The Violence Policy Center confirms what the Harvard School of Public Health reported about the rate of gun ownership and the rate of gun deaths:

“Year after year, the evidence is clear that states with fewer guns and strong gun laws have far lower rates of gun death,” says VPC Legislative Director Kristen Rand. “States with strong gun violence prevention laws consistently have the lowest gun death rates in the nation. In states with weak gun laws and easy availability of guns, the rates of death by gunfire are far higher.”

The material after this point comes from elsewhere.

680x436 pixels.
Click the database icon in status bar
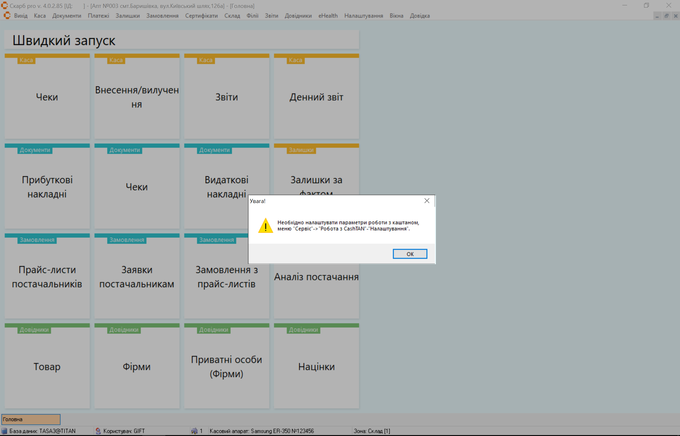pos(4,431)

And far too often murders are also suicides in progress. Suicidal people with guns seem to want to take others with them. Their angry or depressed states of mind seek a final solution for their own problems by taking the lives of others. From this article:

What can we do to stop the killing? Murder-suicides are nearly always committed with a gun, and it is critical to stop potential killers from having easy access to firearms. One important step would be to restrict access to guns for individuals who have a history of domestic violence or have threatened suicide. Policymakers at the state and federal levels should pass stronger domestic violence prevention legislation to help keep guns away from domestic abusers. States should also establish domestic violence task forces. In addition, we need aggressive enforcement of laws that prohibit individuals with a misdemeanor domestic violence conviction or who are the subject of a restraining order for domestic violence from purchasing or possessing a firearm.

Finally, we should establish a comprehensive, nationwide database to track murder-suicides, in order to fully understand the scope of this problem and how we can stop it.

Suicide is commonly misperceived as a solitary, desperate act. Yet our research shows that murder-suicides claim the lives of spouses, intimate partners, and children — and nearly always involve a gun. We must immediately take steps to help prevent this especially horrific form of domestic violence.

As we study the issues of gun violence, we can learn more about the causes and effects and some are drawing a line from suicidal people to mass shootings. From this article:

Mass murder is a form of suicide in that the perpetrator of such atrocities is often an enraged and fatalistic individual who intends to die at the scene of the massacre. From this perspective, the increase in mass shootings over the last ten years is very consistent with the increase in suicide.

To sum this up, guns matter for those considering suicide. Gun suicides account for the majority of our country’s gun deaths. We don’t have to accept this nor should we. As a country we don’t sit back and accept the rate of death from auto accidents or smoking. We dig in and do something about reducing the chances of death and injury. Gun suicides are preventable. The fact that we are doing little to stop them is a sad commentary on our American gun culture. If we but do some common sense things and have the necessary national discussion we can save lives.

It’s past time to deal with the tragedy of suicide and gun suicides in particular. Let’s get to work. Join an organization working on gun violence prevention and get involved. The organization with which I am involved is the Brady Campaign to Prevent Gun Violence and also the state independent group, Protect Minnesota. They can use your help, your energy, your financial donations and your talents.